** TASK STATEMENT **
Transcribe the listing below without any alteration, covering everything from the beginning of the listing down to the line containing "pyautogui.click(x=52, y=140)", with that line included.

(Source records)
--------
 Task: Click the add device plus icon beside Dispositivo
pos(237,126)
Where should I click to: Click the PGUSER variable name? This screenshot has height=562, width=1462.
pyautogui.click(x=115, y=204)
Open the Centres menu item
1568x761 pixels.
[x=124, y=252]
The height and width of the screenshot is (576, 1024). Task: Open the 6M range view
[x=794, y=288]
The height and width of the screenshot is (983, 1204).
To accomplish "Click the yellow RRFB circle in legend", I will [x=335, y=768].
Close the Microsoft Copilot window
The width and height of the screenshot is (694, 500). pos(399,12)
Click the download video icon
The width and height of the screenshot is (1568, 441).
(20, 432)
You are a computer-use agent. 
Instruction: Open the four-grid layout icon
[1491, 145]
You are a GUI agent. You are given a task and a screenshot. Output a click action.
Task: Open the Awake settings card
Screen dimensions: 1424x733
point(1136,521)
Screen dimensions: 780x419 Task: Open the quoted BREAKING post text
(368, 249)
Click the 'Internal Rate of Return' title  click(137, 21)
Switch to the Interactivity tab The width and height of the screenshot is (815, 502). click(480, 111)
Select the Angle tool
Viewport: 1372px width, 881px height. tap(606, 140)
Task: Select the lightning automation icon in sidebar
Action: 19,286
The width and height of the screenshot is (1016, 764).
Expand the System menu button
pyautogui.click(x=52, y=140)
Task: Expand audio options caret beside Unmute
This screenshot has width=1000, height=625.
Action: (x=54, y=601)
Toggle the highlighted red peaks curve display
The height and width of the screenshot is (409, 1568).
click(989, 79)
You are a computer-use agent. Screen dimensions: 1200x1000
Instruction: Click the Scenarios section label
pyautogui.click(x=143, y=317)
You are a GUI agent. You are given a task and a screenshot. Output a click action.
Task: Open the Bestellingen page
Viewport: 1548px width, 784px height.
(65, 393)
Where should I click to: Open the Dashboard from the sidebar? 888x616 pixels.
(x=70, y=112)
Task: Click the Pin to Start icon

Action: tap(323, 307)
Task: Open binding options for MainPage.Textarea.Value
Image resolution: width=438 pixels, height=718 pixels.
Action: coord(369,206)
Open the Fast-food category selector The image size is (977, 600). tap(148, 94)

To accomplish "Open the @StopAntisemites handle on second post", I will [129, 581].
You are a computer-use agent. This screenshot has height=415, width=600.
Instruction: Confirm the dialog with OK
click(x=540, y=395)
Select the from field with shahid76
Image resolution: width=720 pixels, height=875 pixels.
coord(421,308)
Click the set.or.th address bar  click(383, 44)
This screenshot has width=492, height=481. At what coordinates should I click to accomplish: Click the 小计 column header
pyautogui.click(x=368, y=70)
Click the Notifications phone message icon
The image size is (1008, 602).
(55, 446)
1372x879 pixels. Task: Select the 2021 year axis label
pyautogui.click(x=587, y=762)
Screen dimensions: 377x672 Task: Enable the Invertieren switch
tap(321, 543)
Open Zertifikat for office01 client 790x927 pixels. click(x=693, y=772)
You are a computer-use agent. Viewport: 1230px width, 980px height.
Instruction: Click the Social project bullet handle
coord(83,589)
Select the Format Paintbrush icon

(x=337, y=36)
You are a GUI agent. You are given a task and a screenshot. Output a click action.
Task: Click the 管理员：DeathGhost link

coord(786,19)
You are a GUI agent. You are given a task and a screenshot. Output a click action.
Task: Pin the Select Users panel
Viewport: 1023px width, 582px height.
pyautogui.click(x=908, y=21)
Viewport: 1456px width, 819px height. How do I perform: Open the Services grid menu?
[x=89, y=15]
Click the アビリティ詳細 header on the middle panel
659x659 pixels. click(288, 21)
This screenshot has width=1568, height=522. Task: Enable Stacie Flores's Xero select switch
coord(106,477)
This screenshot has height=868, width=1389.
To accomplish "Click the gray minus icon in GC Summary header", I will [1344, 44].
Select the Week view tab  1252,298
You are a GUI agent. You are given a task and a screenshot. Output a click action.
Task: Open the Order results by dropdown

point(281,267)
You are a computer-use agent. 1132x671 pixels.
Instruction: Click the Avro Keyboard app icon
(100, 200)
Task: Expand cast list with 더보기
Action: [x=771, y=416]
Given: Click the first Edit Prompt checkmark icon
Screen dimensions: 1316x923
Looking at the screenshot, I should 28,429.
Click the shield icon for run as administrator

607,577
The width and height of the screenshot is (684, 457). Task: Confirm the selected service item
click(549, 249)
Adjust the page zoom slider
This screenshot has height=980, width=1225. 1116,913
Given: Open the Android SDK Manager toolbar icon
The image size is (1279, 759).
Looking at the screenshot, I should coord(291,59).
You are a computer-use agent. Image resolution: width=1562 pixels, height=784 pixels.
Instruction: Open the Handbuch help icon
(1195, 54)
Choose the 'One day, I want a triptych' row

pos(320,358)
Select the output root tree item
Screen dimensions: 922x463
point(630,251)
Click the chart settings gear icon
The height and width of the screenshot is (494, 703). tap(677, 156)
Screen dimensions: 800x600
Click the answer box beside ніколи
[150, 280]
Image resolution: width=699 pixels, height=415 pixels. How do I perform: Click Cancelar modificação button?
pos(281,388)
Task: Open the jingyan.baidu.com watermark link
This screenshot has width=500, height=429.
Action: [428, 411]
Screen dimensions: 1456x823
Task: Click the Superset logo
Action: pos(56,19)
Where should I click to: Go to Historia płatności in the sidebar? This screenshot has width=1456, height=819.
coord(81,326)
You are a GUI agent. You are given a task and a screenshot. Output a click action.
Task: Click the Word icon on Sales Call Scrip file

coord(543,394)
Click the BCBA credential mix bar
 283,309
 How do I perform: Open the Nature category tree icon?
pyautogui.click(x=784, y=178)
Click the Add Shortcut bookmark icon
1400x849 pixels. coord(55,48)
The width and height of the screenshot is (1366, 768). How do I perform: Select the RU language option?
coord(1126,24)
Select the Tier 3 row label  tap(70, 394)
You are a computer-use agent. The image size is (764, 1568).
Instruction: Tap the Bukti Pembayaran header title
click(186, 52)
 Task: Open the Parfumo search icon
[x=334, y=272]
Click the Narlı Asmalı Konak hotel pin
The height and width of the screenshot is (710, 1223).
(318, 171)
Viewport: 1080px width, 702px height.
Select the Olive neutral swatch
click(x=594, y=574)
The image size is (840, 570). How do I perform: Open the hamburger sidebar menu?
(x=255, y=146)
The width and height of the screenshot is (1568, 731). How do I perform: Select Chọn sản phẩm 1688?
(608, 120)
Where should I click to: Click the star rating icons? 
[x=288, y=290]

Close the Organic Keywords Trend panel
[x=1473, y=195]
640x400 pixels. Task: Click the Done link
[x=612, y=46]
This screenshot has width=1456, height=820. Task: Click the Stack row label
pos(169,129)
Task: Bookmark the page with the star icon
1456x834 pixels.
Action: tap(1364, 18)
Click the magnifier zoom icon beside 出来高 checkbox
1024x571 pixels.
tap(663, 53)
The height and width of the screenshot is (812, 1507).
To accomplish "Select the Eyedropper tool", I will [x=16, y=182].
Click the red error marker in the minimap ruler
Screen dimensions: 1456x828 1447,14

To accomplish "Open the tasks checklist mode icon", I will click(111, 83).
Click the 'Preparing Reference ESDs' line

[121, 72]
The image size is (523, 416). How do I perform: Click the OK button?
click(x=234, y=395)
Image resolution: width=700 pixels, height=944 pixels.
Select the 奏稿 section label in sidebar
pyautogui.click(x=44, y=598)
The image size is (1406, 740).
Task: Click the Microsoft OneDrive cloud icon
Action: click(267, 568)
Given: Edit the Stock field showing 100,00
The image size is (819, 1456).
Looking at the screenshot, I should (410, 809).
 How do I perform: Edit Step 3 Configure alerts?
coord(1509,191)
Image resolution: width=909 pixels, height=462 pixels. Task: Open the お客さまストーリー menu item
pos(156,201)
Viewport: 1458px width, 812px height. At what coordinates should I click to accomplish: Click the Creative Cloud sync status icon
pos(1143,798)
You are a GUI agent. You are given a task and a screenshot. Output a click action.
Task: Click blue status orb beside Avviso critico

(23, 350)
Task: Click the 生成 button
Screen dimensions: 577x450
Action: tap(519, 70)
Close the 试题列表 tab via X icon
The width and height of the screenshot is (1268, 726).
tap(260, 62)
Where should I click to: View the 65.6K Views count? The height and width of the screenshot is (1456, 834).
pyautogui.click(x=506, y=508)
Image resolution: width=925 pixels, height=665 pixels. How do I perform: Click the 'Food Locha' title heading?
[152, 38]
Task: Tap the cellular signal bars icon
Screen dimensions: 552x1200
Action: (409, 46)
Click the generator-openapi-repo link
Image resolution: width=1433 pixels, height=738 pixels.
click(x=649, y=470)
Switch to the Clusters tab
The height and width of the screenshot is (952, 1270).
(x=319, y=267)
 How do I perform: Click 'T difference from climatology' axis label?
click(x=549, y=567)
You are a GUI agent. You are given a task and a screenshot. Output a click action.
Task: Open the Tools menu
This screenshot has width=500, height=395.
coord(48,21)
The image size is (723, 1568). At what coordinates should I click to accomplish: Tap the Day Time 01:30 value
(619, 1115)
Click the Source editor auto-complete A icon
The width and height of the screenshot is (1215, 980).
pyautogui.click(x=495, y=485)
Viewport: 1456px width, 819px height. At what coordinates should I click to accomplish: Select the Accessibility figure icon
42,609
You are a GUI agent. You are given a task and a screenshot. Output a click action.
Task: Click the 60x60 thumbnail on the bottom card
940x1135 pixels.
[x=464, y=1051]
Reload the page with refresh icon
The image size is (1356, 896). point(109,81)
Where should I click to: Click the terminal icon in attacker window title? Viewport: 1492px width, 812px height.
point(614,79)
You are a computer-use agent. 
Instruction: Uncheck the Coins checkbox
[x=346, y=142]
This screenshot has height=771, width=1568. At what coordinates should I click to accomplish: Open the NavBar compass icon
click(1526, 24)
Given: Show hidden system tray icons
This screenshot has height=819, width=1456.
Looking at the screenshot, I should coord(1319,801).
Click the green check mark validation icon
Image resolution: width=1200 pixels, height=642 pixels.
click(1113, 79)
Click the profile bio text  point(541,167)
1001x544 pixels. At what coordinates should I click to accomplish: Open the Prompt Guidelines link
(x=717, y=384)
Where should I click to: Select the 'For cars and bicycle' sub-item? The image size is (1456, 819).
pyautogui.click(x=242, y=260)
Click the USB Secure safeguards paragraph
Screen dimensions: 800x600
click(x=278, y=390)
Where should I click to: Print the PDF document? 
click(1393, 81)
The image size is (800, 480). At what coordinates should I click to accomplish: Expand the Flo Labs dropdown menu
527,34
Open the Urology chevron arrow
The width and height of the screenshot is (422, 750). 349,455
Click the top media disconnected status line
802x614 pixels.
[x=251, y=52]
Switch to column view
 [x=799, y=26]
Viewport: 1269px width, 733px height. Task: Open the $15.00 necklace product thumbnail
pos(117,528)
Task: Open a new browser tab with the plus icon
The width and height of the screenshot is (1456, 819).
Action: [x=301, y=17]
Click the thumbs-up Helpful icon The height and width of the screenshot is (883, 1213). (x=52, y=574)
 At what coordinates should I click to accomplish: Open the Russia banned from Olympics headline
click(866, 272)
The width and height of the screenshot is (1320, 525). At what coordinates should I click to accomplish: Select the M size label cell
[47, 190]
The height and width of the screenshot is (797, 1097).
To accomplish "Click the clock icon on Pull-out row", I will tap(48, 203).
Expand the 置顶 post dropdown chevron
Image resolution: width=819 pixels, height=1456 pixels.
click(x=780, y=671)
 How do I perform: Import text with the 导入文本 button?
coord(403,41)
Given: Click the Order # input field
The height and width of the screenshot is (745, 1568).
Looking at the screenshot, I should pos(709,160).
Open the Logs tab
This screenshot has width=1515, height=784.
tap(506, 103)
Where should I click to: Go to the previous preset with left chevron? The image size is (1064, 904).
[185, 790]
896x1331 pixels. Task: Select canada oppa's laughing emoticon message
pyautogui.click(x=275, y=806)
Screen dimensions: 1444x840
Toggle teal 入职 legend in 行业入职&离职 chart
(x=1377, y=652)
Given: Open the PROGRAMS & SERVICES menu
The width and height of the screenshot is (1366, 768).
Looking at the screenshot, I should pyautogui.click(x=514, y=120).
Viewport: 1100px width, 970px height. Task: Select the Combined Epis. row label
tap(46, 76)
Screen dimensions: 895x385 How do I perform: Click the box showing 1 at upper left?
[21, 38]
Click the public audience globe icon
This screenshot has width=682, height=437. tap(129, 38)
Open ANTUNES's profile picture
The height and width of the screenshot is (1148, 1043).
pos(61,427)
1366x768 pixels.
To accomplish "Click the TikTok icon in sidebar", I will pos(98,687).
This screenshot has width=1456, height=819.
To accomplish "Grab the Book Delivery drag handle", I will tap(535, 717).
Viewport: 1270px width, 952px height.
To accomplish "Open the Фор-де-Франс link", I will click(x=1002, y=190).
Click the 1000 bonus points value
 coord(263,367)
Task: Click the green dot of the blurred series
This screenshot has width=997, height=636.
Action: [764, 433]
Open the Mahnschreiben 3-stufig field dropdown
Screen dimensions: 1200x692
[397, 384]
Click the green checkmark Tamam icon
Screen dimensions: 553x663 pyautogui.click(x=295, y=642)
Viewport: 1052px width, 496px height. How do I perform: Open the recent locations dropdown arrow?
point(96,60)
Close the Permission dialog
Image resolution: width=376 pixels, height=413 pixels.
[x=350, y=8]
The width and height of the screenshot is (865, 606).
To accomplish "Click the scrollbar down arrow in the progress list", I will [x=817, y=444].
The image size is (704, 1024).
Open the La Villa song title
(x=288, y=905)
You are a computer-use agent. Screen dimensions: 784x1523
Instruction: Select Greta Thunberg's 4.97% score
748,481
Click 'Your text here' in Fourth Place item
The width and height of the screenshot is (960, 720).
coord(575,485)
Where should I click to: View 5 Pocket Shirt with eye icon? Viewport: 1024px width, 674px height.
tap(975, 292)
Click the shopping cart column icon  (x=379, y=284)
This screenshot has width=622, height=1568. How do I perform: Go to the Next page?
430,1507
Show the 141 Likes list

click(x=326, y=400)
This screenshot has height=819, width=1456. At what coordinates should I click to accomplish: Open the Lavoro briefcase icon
--------
** TASK SOLUTION **
 Task: Click the add device plus icon beside Dispositivo
pos(237,126)
Where should I click to: Click the PGUSER variable name? This screenshot has height=562, width=1462.
pyautogui.click(x=115, y=204)
Open the Centres menu item
1568x761 pixels.
[x=124, y=252]
The height and width of the screenshot is (576, 1024). Task: Open the 6M range view
[x=794, y=288]
The height and width of the screenshot is (983, 1204).
To accomplish "Click the yellow RRFB circle in legend", I will [x=335, y=768].
Close the Microsoft Copilot window
The width and height of the screenshot is (694, 500). pos(399,12)
Click the download video icon
The width and height of the screenshot is (1568, 441).
(20, 432)
You are a computer-use agent. 
Instruction: Open the four-grid layout icon
[1491, 145]
You are a GUI agent. You are given a task and a screenshot. Output a click action.
Task: Open the Awake settings card
Screen dimensions: 1424x733
point(1136,521)
Screen dimensions: 780x419 Task: Open the quoted BREAKING post text
(368, 249)
Click the 'Internal Rate of Return' title  click(137, 21)
Switch to the Interactivity tab The width and height of the screenshot is (815, 502). click(480, 111)
Select the Angle tool
Viewport: 1372px width, 881px height. tap(606, 140)
Task: Select the lightning automation icon in sidebar
Action: 19,286
The width and height of the screenshot is (1016, 764).
Expand the System menu button
pyautogui.click(x=52, y=140)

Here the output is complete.